== SOURCE EXTRACT ==

I am using nRF52840 DK as a SPI slave with an external MCU configured as SPI master. The SPI clock frequency is set to 1 MHz. I am using the following pins for SPI:

P0.29 - SPIS_CS_PIN P0.28 - SPIS_MISO_PIN P0.4 - SPIS_MOSI_PIN P0.3 - SPIS_SCK_PIN

Using the SPI slave driver in SDK 13.0.0 and S140 softdevice, I am seeing the SPI read is failing when the debugger is detached. SPI_XFER_DONE event does not happen. I am using a timer for SPI_XFER_DONE timeout purposes so that it does not get stuck waiting for SPI completion. The timeout is set to 100 millisecs (larger timeouts does not make any difference).

I start my SPI communication without debugger connection and I notice failures. Then in the middle of my test, I attach the debugger to running target and then communication is successful. Then as soon as I detach, the communication starts to fail again.

I am using IAR 8.11.1 as my IDE and segger J-Link as my debugger. The same behavior is seen if I use IAR I-Jet as my debugger also.

EDIT: 06/28/2017: If the low power mode was disabled (by commenting out sd_app_evt_wait() ), then this issue goes away. Setting constant latency mode to 1 did not make any difference. See attached code in the comments section.

  • 0

    Have you configured the chip in constant latency system on mode? See this answer for more details about wakeup times from sleep mode.

  • 0

    Yes. I configured it in the constant latency mode by using NRF_POWER->TASKS_CONSTLAT = 1 as the very first thing in the main. It did not make any difference.

    Also, I tried putting this just before entering the while(1) loop in the main. In this case, I did not even get a BLE connection. Not sure why this happens?

===

# [TASK A]
Answer these questions about the nRF52840 SPI slave thread, one line each:
(i) What clock frequency is the SPI set to?
(ii) How long is the timeout for the SPI_XFER_DONE timer?
(iii) According to the edit dated 06/28/2017, what change made the issue go away?
# [TASK B]
Carry on the forum thread about the nRF52840 SPI slave that fails when the debugger is detached, picking up after its last sentence.

== DATA ==

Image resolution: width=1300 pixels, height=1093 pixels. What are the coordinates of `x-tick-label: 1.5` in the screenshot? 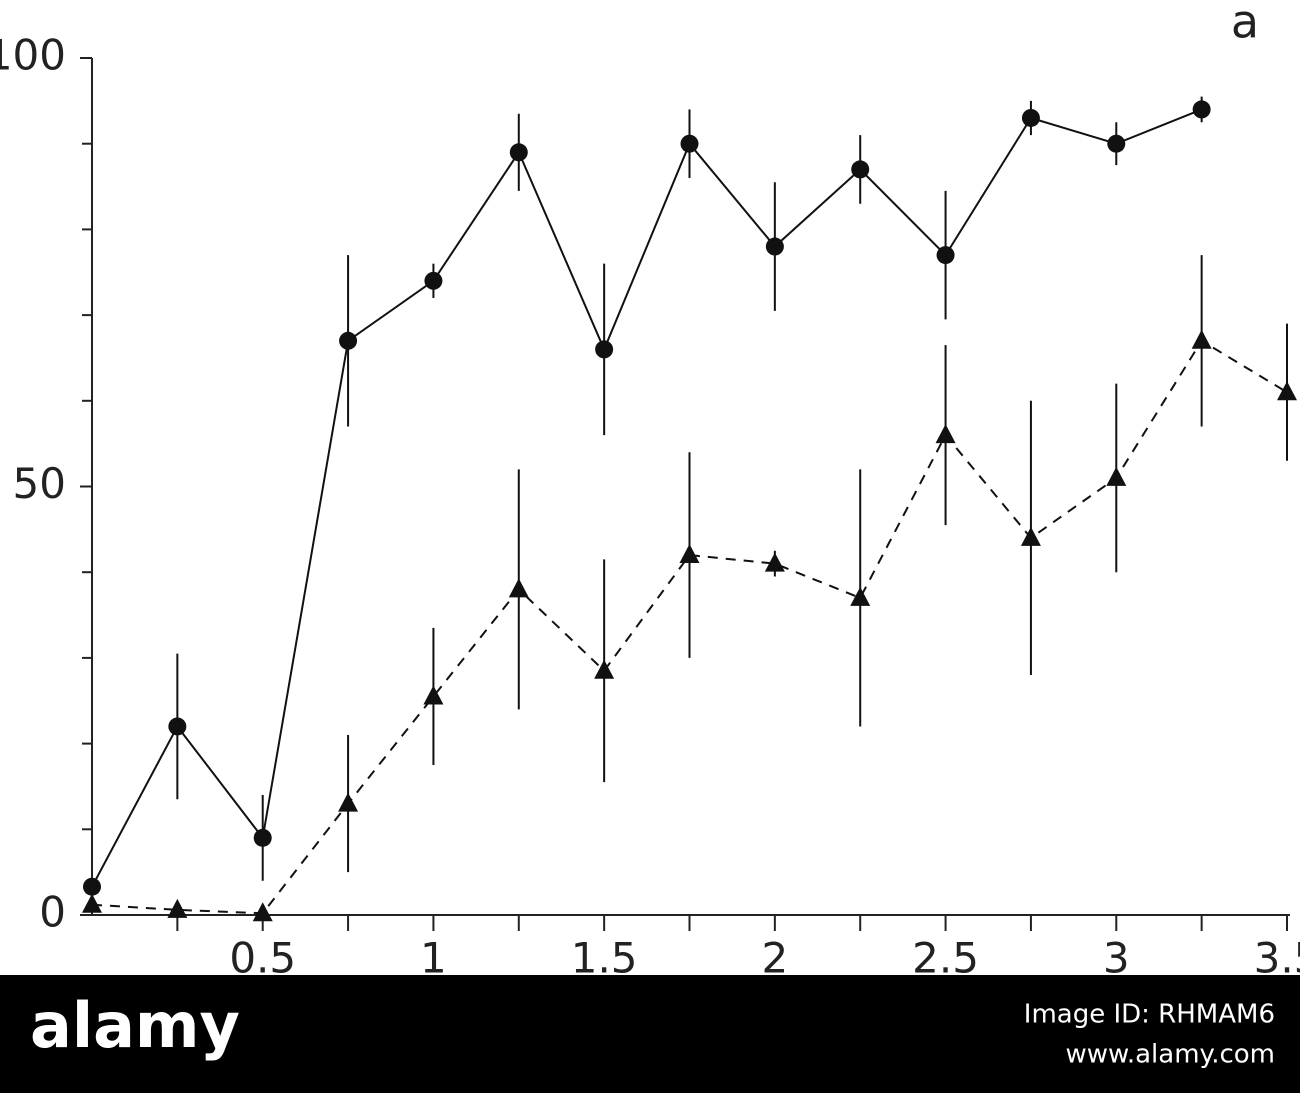 It's located at (604, 958).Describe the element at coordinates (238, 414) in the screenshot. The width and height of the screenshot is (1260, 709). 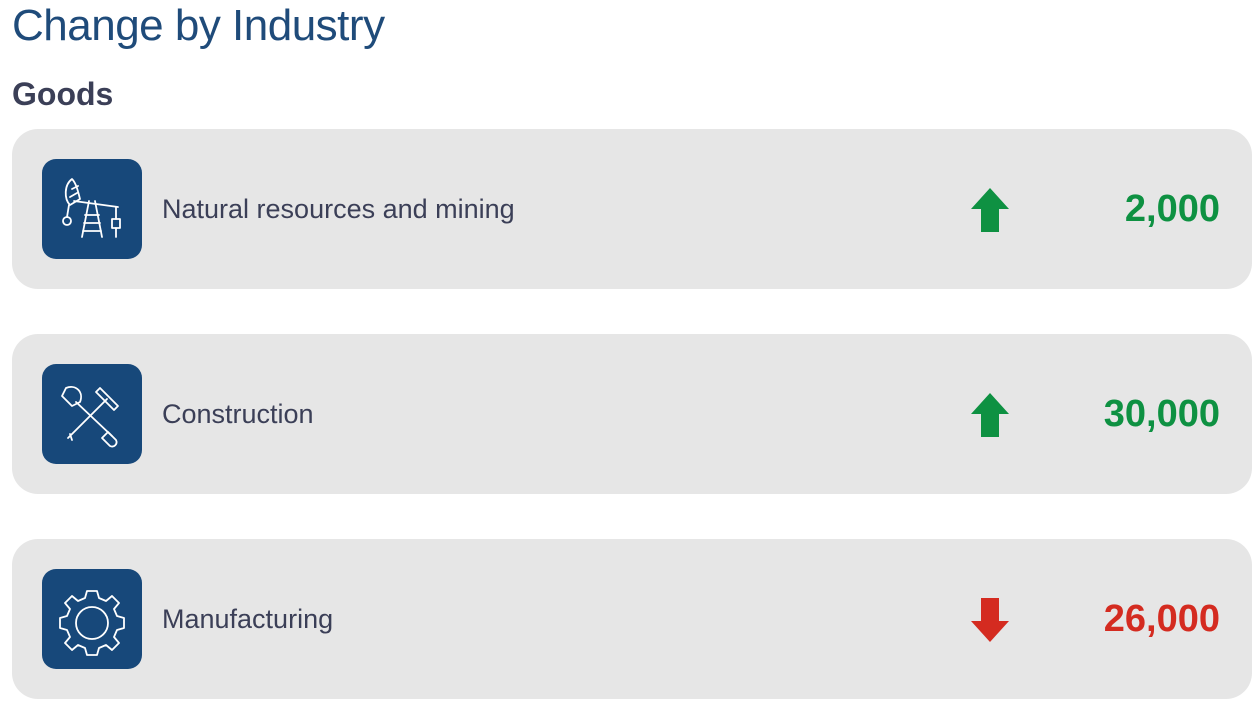
I see `industry-label: Construction` at that location.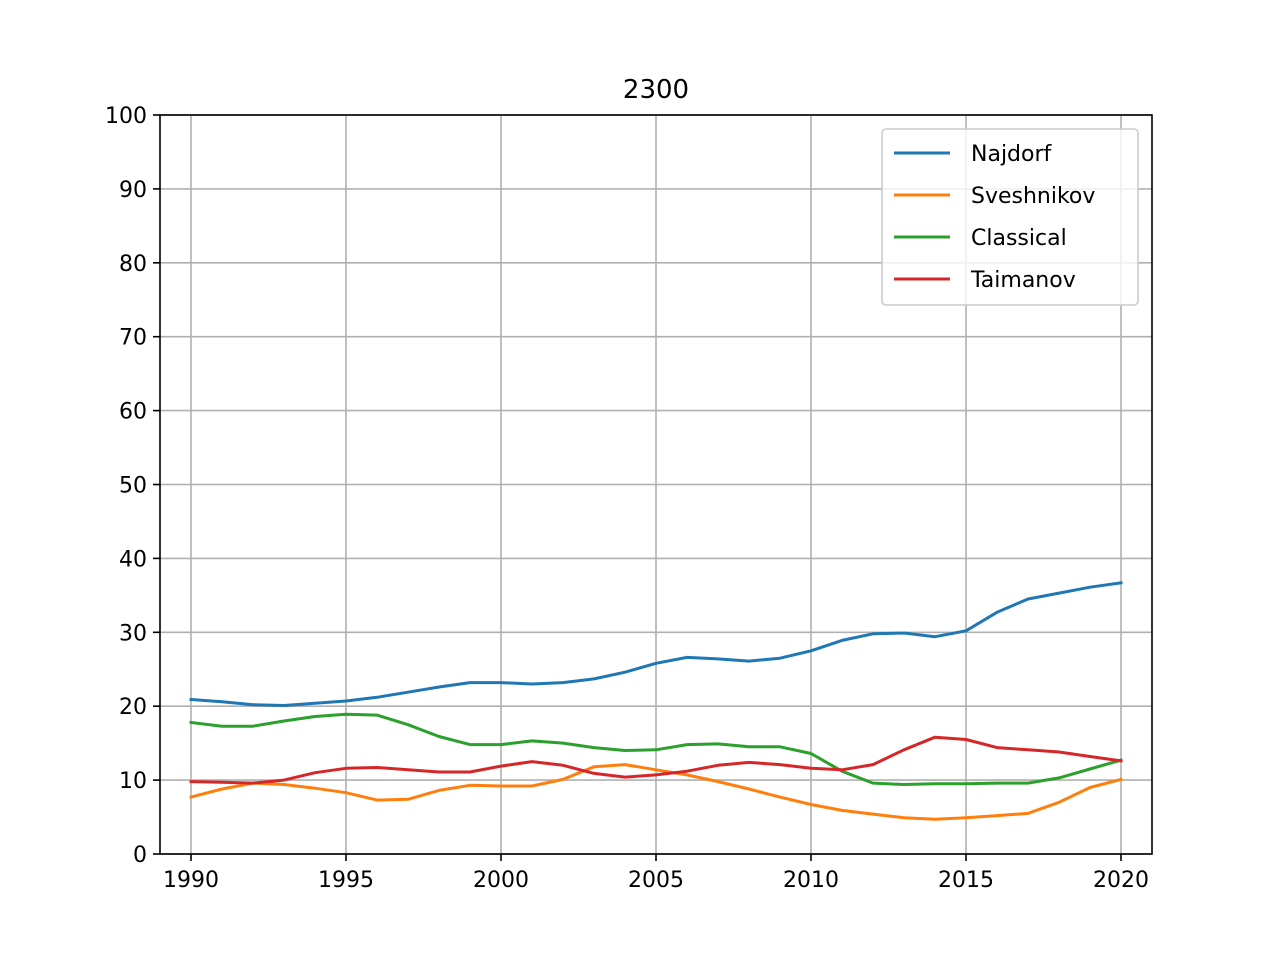  I want to click on legend-box, so click(1010, 217).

===

# [ANSWER A]
(i) 1 MHz.
(ii) 100 milliseconds.
(iii) Disabling the low power mode by commenting out sd_app_evt_wait().

# [ANSWER B]
    Also, I commented out the sd_app_evt_wait inside the while(1) loop (i.e no low power mode). In this case SPI communication is normal and there are no issues when the debugger is not attached to the target.

    My main function is:

    int main(void)
{
    uint32_t ticks;

    // Enable the constant latency sub power mode to minimize the time it takes
    // for the SPIS peripheral to become active after the CSN line is asserted
    // (when the CPU is in sleep mode).
    NRF_POWER->TASKS_CONSTLAT = 1;

    nrf_gpio_cfg_output(NRF_GPIO_PIN_MAP(0,8)); //nrf_gpio_cfg_output(NRF_GPIO_PIN_MAP(0,30));


    nrf_drv_spis_config_t spis_config = NRF_DRV_SPIS_DEFAULT_CONFIG;

    spis_config.csn_pin               = 6;//29;//APP_SPIS_CS_PIN;
    spis_config.miso_pin              = 22; //28;//APP_SPIS_MISO_PIN;
    spis_config.mosi_pin              = 20;//4;//APP_SPIS_MOSI_PIN;   15
    spis_config.sck_pin               = 24;//3;//APP_SPIS_SCK_PIN;

    APP_ERROR_CHECK(nrf_drv_spis_init(&spis, &spis_config, spis_event_handler));

    timer_init();
    ble_stack_init();
    gap_params_init();
    conn_params_init();
    gatt_init();
    advertising_data_set();
    server_init();
    client_init();
    gatt_mtu_set(m_test_params.att_mtu);
    data_len_ext_set(m_test_params.data_len_ext_enabled);
    conn_evt_len_ext_set(m_test_params.conn_evt_len_ext_enabled);
    preferred_phy_set(m_test_params.rxtx_phy);
    tx_power_set();

    advertising_start();

    for (;;)
    {
        wait_for_event();

        if(data_rdy)
        {
            // check if data is received over BLE
            data_rdy = false;
            //memset(m_rx_buf, 0, sizeof(m_rx_buf));
            spis_xfer_done = false;
            spis_xfer_timeout = false;
            ticks = nrf_drv_timer_ms_to_ticks(&TIMER_SPI, SPI_XFER_TIMEOUT_MS);   // 100 millisec timeout
            nrf_drv_timer_extended_compare(&TIMER_SPI, NRF_TIMER_CC_CHANNEL0, ticks, NRF_TIMER_SHORT_COMPARE0_CLEAR_MASK, true);
            nrf_drv_timer_enable(&TIMER_SPI);

            // respond to master with number of bytes received over BLE
            bytes_avail = m_tx_len;
            APP_ERROR_CHECK(nrf_drv_spis_buffers_set(&spis,
                                                     &bytes_avail,
                                                     1,
                                                     m_rx_buf,
                                                     1));

            //SET_TEST_POINT(31);
            while (!spis_xfer_done && !spis_xfer_timeout)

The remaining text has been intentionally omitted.